▶ **Data extract**
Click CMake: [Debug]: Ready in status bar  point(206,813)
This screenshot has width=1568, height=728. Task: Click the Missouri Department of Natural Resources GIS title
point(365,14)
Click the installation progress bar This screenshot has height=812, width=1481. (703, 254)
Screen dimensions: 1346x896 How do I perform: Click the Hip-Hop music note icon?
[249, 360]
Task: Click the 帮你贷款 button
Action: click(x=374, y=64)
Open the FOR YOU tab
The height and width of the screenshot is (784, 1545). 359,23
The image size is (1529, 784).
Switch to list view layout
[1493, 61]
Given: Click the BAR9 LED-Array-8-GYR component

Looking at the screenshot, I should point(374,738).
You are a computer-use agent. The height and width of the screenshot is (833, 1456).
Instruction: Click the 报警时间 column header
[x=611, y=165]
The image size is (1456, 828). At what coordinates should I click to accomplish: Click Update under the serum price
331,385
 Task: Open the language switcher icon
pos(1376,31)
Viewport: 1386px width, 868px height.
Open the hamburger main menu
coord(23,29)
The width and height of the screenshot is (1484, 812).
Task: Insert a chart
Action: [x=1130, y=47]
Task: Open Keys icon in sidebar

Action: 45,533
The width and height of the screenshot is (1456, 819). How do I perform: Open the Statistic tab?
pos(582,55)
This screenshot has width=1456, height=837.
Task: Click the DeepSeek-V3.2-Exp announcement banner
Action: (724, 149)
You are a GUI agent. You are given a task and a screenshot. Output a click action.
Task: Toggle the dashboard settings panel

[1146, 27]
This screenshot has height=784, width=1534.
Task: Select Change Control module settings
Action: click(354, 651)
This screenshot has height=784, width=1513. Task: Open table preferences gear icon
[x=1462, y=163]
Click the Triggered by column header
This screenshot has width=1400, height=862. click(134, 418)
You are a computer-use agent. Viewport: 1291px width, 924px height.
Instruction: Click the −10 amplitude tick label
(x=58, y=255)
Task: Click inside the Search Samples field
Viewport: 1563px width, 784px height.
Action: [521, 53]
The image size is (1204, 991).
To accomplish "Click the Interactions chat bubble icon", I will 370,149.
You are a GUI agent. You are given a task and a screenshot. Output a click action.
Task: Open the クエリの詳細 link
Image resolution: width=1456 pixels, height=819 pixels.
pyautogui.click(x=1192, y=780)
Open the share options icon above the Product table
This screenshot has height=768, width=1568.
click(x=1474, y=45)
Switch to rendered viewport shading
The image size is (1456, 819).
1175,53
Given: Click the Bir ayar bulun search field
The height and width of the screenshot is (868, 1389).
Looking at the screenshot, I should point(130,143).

▶ **What to do**
Pull every line with the string "computer" out of the material.

▶ **Your response**
You are a computer-use agent. The height and width of the screenshot is (833, 1456).
You are a computer-use agent. Viewport: 1291px width, 924px height.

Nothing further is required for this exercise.